### Your assignment
Extract verbatim the part of the lines that opens with the line containing "Describe the element" and closes with the line containing "at that location.". Leave the pictures out.

### Dataset
↓

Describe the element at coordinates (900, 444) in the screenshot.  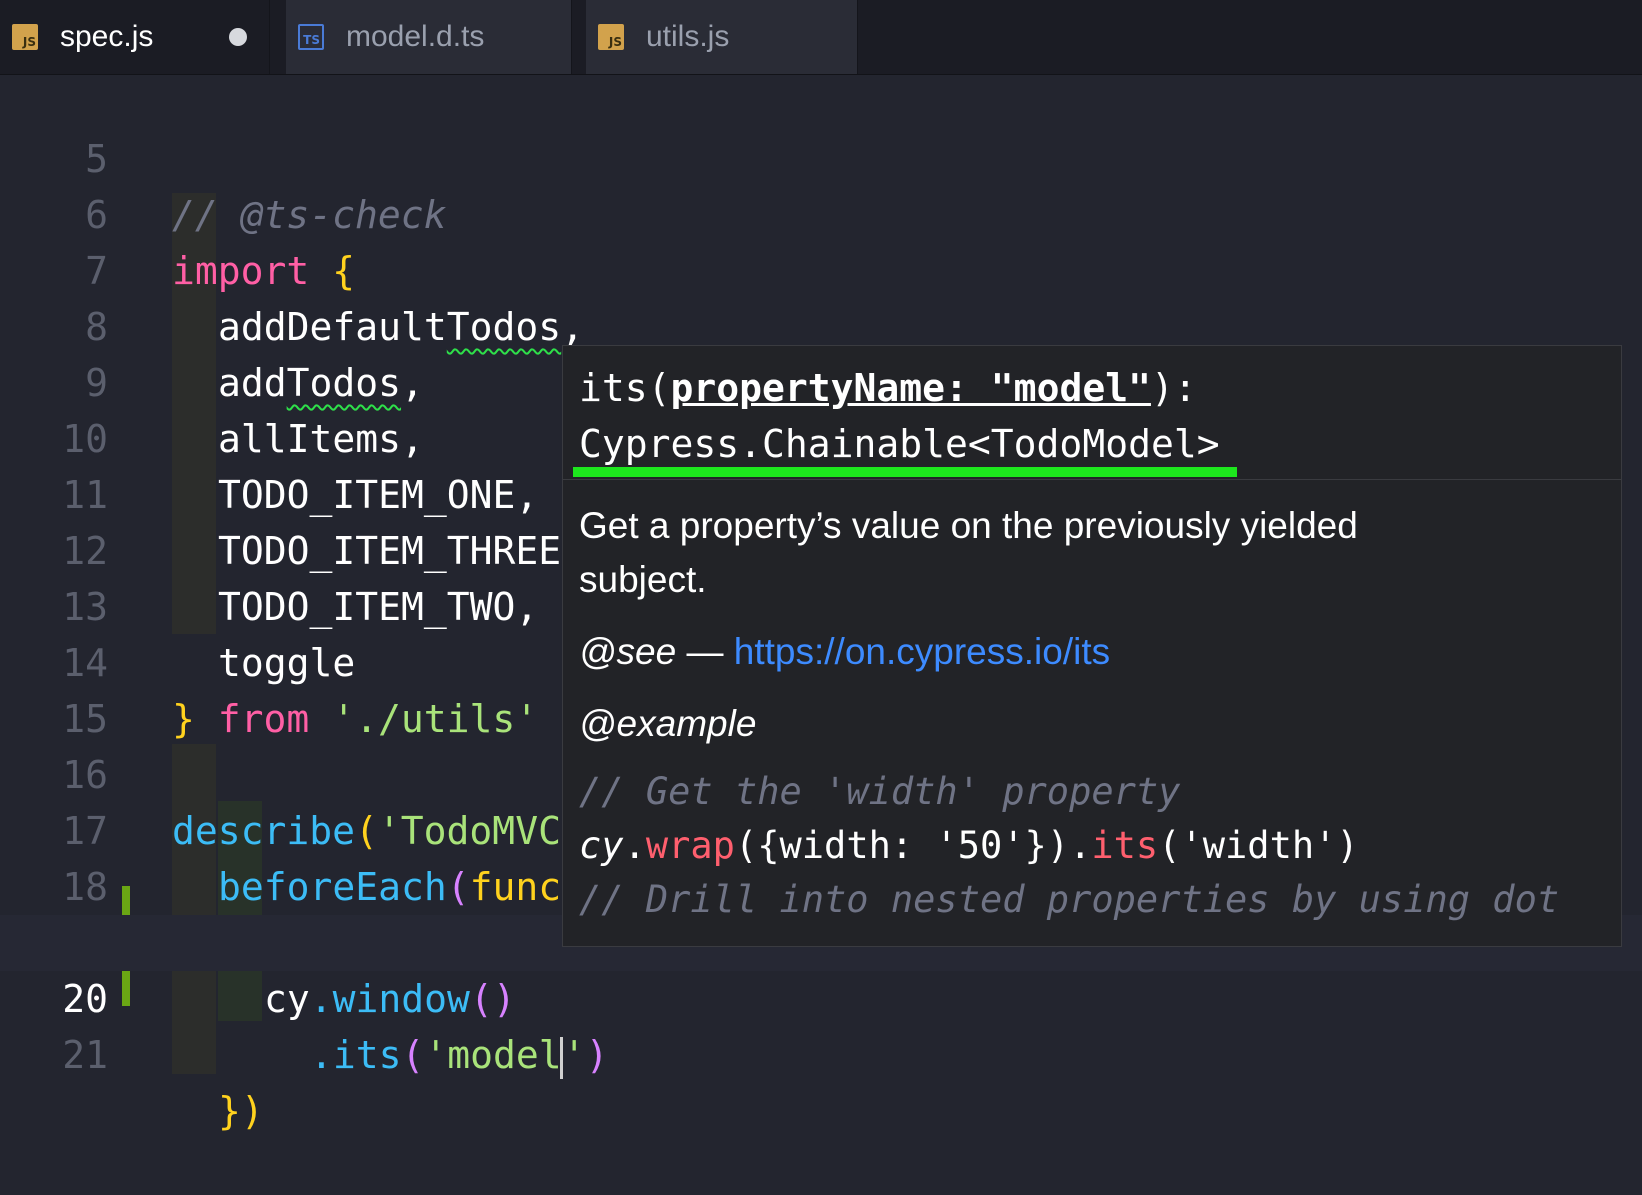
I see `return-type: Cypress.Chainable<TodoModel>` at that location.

↑
↓

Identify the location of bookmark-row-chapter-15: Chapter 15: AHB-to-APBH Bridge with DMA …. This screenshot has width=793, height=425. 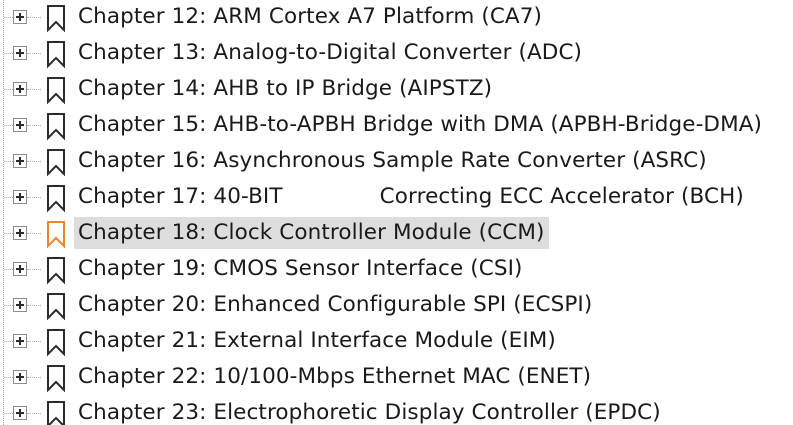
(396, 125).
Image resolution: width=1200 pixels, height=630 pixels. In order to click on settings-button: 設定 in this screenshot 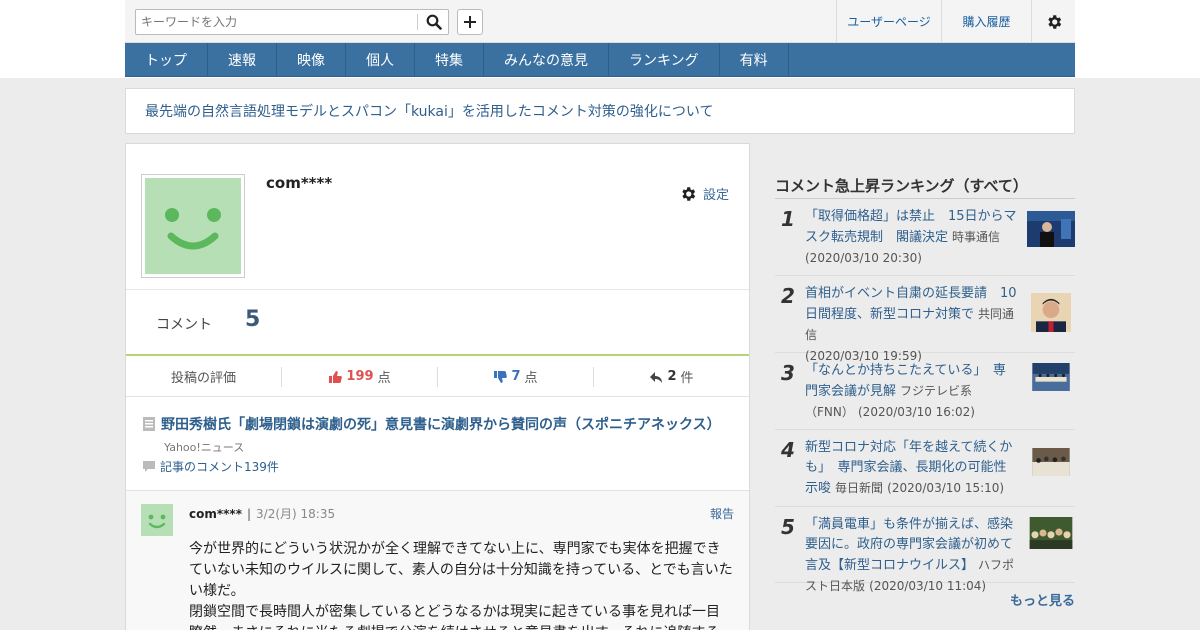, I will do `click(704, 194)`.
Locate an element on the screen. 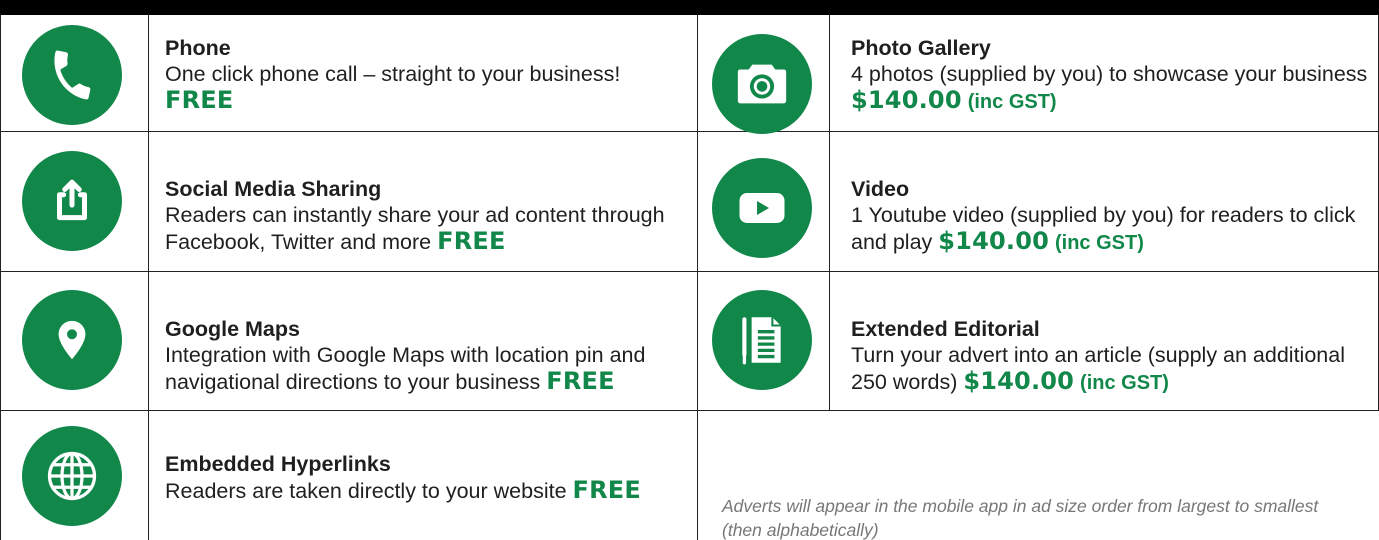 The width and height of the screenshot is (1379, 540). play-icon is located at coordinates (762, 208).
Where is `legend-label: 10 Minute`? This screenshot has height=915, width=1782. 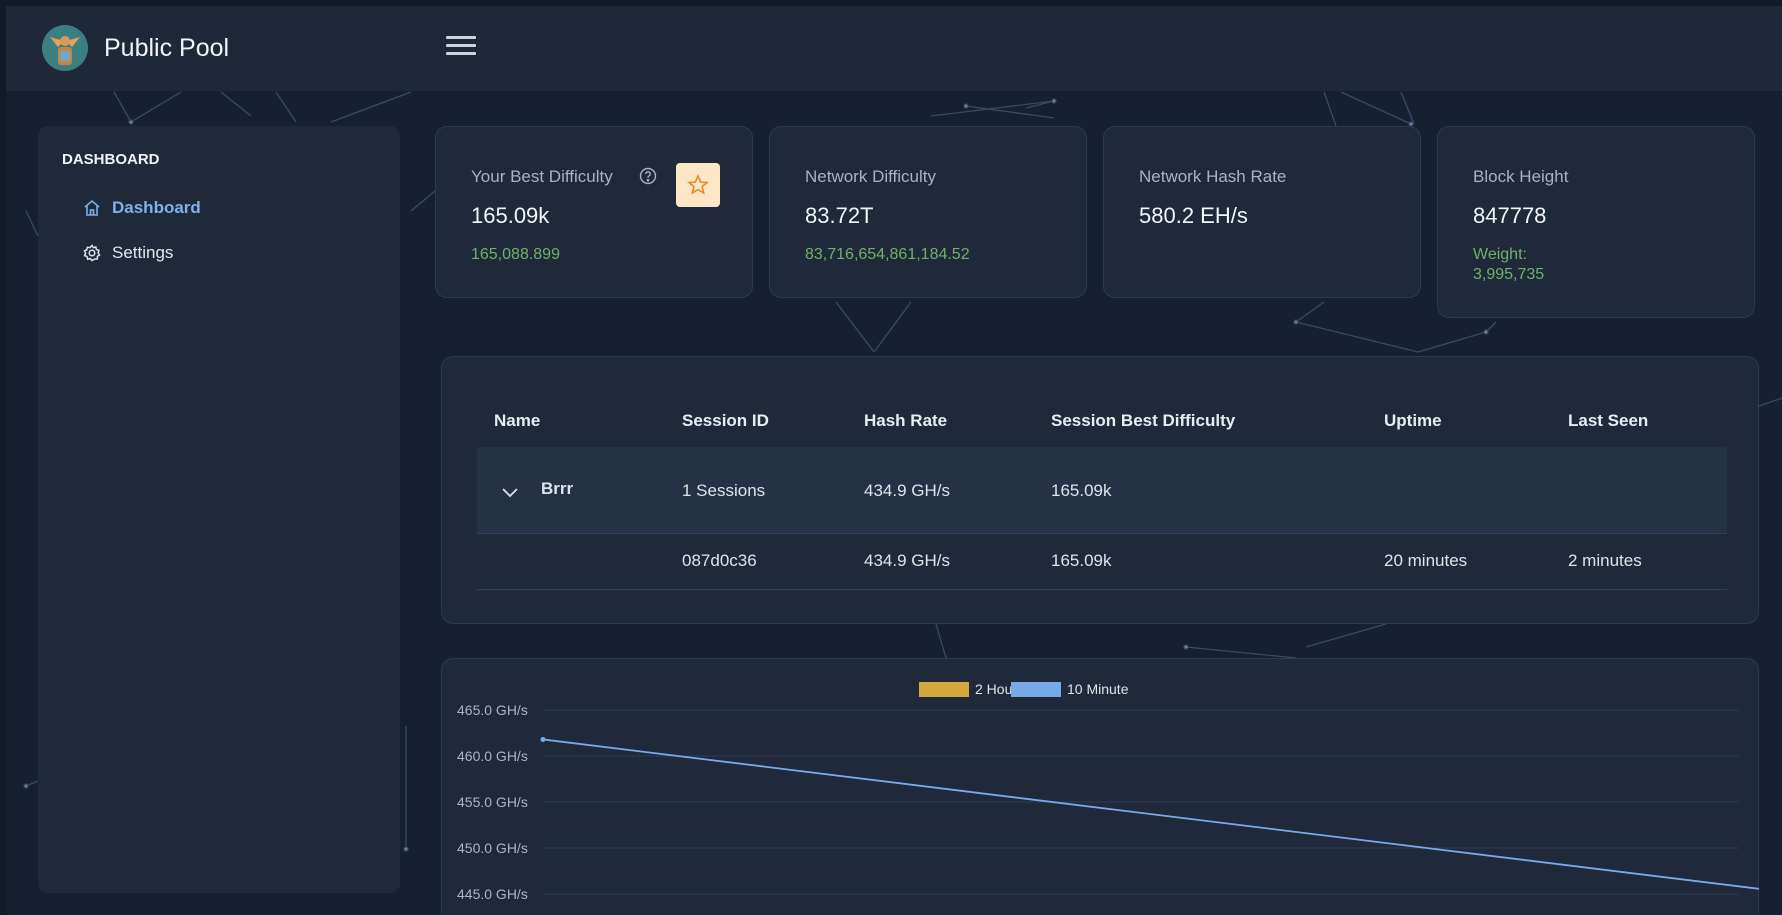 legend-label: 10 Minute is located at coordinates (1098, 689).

↑

### Output for this exercise
Describe the element at coordinates (900, 444) in the screenshot.  
I see `return-type: Cypress.Chainable<TodoModel>` at that location.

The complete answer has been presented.